The FAA database claims that the FBI owns only 7 aircraft, 1 Cessna 208, 1 Twin turboprop Cessna 404, a single Cessna 172 (America's Chevy of the Skies) and 4 Vietnam era UH-1Hs. The FBI's web page tells a different story as it advertises pilot jobs on it's fleet of 8 UH-60 Blackhawks. These are used to transport the 90 man FBI Hostage Rescue Team, which is the FBI's Delta Force and should not be confused with the 40 man SWAT teams deployed by each of its 56 field offices. The Blackhawks are not listed in the FAA's database.

Aside from National Aircraft Leasing, the other private company mentioned in both the Washington Post and Ars Technica articles is called NG Research. They operate only 5 aircraft, 4 Cessna 182s and a single Cessna 206B. Neither company has a contract or has received payments from the FBI that can be publicly accessed. Both companies are chartered in Delaware and seem to exist as legal fictions in a lawyer's filing cabinet. National Aircraft Leasing has existed under various names there since 1974. Aircraft registration information that was suddenly removed from the FAA's database while this article was being researched (Hi NSA guys!) shows the company originally existing in what is now the Fifth Third Bank tower in Chicago's Loop. It seems to have moved in 1974 as the Watergate scandal unfolded and was not mentioned in the Church Committee hearings.

At least one payment was made to National Aircraft Leasing by the federal government on behalf of the US Marshall's witness protection program for $25,000 for a flight from San Diego to St. Paul. That transaction appears to have been removed from publicly accessible databases during the research for this article. This was not the only secret flight National Aircraft Leasing made. According an article by Doug Willis in the May 2008 edition of Air Forces Monthly, at least one plane ostensibly owned by them, a Gulfstream V (tail number N596GA, manufacturers serial number 596) was used in extraordinary rendition flights by the CIA. The aircraft had been purchased by the Air Force and used by the US Marshal's service prior to becoming a tool for the commission of war crimes.

Disappearances of records from the FAA's database if they may relate to secret state police or intelligence activities are commonplace.

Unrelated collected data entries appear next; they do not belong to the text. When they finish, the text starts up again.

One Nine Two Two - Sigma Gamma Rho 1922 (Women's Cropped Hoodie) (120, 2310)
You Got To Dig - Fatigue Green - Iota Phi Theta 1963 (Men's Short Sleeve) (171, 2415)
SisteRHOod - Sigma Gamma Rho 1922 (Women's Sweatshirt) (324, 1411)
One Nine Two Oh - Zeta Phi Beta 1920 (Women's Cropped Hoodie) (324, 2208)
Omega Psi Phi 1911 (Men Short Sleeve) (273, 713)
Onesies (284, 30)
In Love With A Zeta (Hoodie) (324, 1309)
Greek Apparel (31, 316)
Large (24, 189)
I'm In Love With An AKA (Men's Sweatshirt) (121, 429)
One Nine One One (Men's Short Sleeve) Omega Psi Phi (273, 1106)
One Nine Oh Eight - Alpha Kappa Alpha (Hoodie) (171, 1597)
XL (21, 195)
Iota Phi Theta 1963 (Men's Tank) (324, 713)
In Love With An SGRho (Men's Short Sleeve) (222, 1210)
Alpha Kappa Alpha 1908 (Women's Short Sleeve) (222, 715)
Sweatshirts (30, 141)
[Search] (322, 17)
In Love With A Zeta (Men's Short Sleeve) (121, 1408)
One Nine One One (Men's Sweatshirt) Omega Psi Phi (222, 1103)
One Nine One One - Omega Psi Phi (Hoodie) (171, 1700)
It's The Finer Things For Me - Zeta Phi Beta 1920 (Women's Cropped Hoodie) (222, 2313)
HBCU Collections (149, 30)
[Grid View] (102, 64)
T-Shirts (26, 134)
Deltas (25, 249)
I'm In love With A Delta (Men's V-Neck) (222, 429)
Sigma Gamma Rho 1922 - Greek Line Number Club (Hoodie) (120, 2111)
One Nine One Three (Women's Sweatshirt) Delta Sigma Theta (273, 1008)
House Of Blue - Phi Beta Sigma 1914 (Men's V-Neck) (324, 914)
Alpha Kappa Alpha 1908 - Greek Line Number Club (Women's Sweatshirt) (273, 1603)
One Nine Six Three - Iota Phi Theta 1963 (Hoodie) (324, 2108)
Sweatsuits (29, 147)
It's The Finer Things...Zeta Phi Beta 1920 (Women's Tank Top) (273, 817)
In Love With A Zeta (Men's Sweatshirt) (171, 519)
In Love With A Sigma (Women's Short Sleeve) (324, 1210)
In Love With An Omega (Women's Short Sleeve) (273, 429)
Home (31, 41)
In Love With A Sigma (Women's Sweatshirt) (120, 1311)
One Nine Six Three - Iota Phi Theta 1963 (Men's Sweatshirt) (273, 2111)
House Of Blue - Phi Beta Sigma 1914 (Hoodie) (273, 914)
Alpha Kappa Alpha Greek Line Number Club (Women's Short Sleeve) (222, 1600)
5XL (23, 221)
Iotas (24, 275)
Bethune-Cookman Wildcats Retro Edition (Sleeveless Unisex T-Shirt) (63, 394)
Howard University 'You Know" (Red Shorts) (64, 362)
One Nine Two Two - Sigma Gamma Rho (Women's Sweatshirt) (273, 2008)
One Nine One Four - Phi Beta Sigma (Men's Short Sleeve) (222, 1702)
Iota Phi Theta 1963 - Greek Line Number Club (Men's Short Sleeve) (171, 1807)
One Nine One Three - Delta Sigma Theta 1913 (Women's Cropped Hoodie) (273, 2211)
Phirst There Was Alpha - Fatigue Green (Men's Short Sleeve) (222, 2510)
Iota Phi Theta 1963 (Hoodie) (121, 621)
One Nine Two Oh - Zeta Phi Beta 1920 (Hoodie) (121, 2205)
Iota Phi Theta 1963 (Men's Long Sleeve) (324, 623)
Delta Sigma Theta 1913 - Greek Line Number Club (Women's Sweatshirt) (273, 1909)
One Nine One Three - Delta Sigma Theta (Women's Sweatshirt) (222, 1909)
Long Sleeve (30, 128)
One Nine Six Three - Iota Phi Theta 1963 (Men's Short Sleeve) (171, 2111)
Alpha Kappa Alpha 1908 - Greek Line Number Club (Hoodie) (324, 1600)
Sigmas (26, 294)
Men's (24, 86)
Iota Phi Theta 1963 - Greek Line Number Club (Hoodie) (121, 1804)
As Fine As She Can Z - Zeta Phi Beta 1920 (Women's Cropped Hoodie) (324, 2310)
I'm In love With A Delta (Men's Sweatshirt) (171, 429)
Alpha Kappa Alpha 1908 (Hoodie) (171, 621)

At least three aviation companies reported in the press to have been involved with CIA programs, are known to still exist, and are known to own aircraft, and in some cases have been listed as defendants is human rights suits brought by the ACLU, appear to have no aircraft actually registered to them.

A Justice Department Officer of the Inspector General audit of the FBI's aviation program was redacted to the point that the budget, number and types of aircraft and differing kinds of missions could not be discerned. Unlike other redacted public documents, this document did not cite the subsection of the Freedom of Information Act that the reviewer claimed gave them the statutory authority to make each redaction. It is simply mostly black.

What the mainstream media reported without knowing it is that amateur aviation enthusiasts discovered the FBI's secret air force while it was using cellular capture technology and military grade infrared sensors to assist the Baltimore police in suppressing protests against police murder. That same air force is so secret the FBI does not provably own it, and the parts of the air force that can be found are larger than the air force of Lithuania. While the history of the FBI's secret air force goes back to at least the Vietnam era, the technology seems to be more advanced. As the public interest grows, existing documents seem to vanish. The paperwork patterns follow the same trails that the CIA has used over the same decades to fight secret wars.

The piece that does not fit is Baltimore. The sensors were invented for Afghanistan, the aircraft for Vietnam and the cold war, and the methods for secret wars in Latin America. The military target of the military grade secret air force was Americans protesting in Baltimore, an hour's drive from the Nation's Capital.